··· SOURCE PASSAGE ···

Continuing my experiments, I came across sml_tk (
http://www.informatik.uni-bremen.de/~cxl/sml_tk/doc/manual.html) which
looks promising. It is also a little old (uses PolyML 4). I ran the
Makefile to install it and find it fails trying to do a commit. I noticed
that there seems to have been a change in Poly 5.5.2 that removes
PolyML.commit).  I see in the sml_tk source this line (in poly.sml) :
PolyML.comit();
..so I wonder, what do I replace that with?
I see this instruction in Poly v 5 :
PolyML.export("mypoly",PolyML.rootFunction);

but that is a precursor to doing a compile?
cc -o mypoly mypoly.o -lpolymain -lpolyml

i.e. Those 2 lines replace the idea from v 4 of doing commit?

-Dave

On Sat, Dec 13, 2014 at 9:04 AM, David Topham <[email protected]> wrote:
>
> > The X-Windows/Motif code still builds as far as I'm aware but that's as
>> > far as it goes.  I would say it was better to use something else through
>> > CInterface.
>> >
>> > The Poly/ML interactive environment (read-eval-print loop or REPL) is
>> > usually the easiest way to develop and test your code.  It prints the
>> > types and values of top-level expressions.  When building an application
>> > it is probably easier to use "polyc".  This is really a wrapper script
>> > for "poly" which compiles, exports and links a stand-alone application.
>> >   You need to define a function called "main" that is the root function
>> > of your application.
>> >
>> > $ cat > testme.ML
>> > fun main() = print "Hello World\n";
>> > $ polyc testme.ML
>> > $ ./a.out
>> > Hello World
>> >
>> > David Matthews
>> >
>>
>> > > Thanks for your reply David, I will look into using CInterface.  That
>> > > makes me think that another approach could be to use an imperative
>> > language
>> > > for the GUI and link in the ML functions! That way existing GUI
>> builders
>> > > could be used. I will experiment.

··· DATA SECTION ···

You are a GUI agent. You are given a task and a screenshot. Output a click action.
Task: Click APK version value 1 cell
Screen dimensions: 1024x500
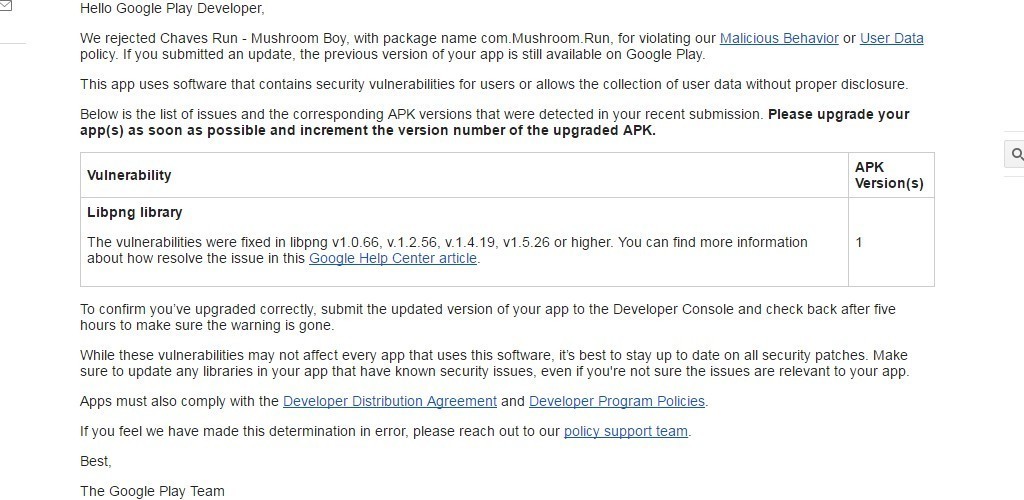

···

### EXERCISE TASK 1
Reproduce the part of the sml_tk message that starts at "On Sat, Dec" and ends at "of your application.".
### EXERCISE TASK 2
In the sml_tk message, what must the function that serves as the root function of an application built with "polyc" be called?

### FULL ANSWER 1
On Sat, Dec 13, 2014 at 9:04 AM, David Topham <[email protected]> wrote:
>
> > The X-Windows/Motif code still builds as far as I'm aware but that's as
>> > far as it goes.  I would say it was better to use something else through
>> > CInterface.
>> >
>> > The Poly/ML interactive environment (read-eval-print loop or REPL) is
>> > usually the easiest way to develop and test your code.  It prints the
>> > types and values of top-level expressions.  When building an application
>> > it is probably easier to use "polyc".  This is really a wrapper script
>> > for "poly" which compiles, exports and links a stand-alone application.
>> >   You need to define a function called "main" that is the root function
>> > of your application.

### FULL ANSWER 2
It must be called "main".